→ **WORK ORDER**
The lines from the first line of the entries through the line containing "Hakkında (655, 30)" are to be repeated exactly, with both of those lines included.

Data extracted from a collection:
━━━━━━━━━━━━━━━━━━━━━━━━━━━━━━
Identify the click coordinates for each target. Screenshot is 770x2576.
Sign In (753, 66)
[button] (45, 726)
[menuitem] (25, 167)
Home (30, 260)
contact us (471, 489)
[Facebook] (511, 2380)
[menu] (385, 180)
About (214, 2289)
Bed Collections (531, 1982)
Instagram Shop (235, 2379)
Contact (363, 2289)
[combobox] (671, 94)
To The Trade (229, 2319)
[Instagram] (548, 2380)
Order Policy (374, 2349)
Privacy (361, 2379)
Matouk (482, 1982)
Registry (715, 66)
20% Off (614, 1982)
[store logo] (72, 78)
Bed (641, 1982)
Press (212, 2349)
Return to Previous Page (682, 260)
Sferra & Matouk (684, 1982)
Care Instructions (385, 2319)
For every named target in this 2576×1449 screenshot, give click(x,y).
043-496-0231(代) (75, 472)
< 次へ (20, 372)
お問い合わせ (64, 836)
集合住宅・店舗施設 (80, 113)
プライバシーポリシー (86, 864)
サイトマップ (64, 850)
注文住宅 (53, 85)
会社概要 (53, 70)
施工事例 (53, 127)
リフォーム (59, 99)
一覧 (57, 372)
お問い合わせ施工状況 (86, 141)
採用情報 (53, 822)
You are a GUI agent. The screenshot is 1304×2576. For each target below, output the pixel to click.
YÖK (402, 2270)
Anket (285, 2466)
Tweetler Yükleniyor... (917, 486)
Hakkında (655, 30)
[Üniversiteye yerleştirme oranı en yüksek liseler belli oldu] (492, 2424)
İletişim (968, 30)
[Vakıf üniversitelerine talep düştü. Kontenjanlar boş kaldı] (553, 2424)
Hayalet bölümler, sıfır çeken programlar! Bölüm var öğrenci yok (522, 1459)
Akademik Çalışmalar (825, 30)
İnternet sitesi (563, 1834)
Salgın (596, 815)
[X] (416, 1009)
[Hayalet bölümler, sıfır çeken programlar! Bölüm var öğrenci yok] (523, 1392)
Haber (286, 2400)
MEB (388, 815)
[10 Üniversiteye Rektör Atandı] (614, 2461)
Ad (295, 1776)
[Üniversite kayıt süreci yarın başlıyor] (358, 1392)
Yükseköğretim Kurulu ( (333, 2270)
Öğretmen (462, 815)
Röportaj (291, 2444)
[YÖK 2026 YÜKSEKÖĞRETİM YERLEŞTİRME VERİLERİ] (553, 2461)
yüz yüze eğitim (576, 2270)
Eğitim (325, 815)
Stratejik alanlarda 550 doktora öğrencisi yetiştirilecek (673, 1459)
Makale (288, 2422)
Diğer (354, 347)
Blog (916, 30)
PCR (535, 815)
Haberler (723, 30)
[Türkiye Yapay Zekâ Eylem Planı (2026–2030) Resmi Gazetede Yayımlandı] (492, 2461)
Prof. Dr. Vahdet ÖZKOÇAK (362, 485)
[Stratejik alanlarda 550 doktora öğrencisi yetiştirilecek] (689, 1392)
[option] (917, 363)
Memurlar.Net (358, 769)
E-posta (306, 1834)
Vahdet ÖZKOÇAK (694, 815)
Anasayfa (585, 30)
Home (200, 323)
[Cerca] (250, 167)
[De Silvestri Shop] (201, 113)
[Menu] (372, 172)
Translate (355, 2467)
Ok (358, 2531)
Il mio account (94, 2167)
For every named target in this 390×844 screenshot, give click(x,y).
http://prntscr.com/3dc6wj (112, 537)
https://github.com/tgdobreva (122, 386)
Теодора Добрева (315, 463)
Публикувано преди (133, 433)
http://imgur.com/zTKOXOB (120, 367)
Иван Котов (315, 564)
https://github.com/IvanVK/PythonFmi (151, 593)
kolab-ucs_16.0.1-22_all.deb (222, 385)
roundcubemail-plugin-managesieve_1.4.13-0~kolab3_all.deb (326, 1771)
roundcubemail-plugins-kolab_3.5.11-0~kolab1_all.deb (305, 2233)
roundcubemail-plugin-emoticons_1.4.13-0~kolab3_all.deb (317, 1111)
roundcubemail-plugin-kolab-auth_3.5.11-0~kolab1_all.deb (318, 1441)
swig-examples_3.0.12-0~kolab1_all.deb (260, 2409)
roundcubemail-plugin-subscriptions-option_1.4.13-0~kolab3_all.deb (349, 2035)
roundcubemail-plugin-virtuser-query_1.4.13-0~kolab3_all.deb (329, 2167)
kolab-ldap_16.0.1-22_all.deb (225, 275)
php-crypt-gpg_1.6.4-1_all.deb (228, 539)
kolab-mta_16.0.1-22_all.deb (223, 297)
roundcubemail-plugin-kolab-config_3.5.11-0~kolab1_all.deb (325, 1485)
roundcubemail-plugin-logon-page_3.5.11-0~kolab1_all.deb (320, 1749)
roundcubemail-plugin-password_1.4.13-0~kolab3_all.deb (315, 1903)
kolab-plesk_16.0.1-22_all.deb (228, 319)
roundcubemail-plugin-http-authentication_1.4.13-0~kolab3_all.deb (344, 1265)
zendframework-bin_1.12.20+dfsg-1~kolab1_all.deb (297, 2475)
━━━━━━━━━━━━━━━━━━━━━━━━━━━━━━
→ **RESULT OF THE EXERCISE**
Identify the click coordinates for each target. Screenshot is 770x2576.
Sign In (753, 66)
[button] (45, 726)
[menuitem] (25, 167)
Home (30, 260)
contact us (471, 489)
[Facebook] (511, 2380)
[menu] (385, 180)
About (214, 2289)
Bed Collections (531, 1982)
Instagram Shop (235, 2379)
Contact (363, 2289)
[combobox] (671, 94)
To The Trade (229, 2319)
[Instagram] (548, 2380)
Order Policy (374, 2349)
Privacy (361, 2379)
Matouk (482, 1982)
Registry (715, 66)
20% Off (614, 1982)
[store logo] (72, 78)
Bed (641, 1982)
Press (212, 2349)
Return to Previous Page (682, 260)
Sferra & Matouk (684, 1982)
Care Instructions (385, 2319)
For every named target in this 2576×1449 screenshot, give click(x,y).
043-496-0231(代) (75, 472)
< 次へ (20, 372)
お問い合わせ (64, 836)
集合住宅・店舗施設 (80, 113)
プライバシーポリシー (86, 864)
サイトマップ (64, 850)
注文住宅 (53, 85)
会社概要 (53, 70)
施工事例 (53, 127)
リフォーム (59, 99)
一覧 (57, 372)
お問い合わせ施工状況 (86, 141)
採用情報 (53, 822)
You are a GUI agent. The screenshot is 1304×2576. For each target below, output the pixel to click.
YÖK (402, 2270)
Anket (285, 2466)
Tweetler Yükleniyor... (917, 486)
Hakkında (655, 30)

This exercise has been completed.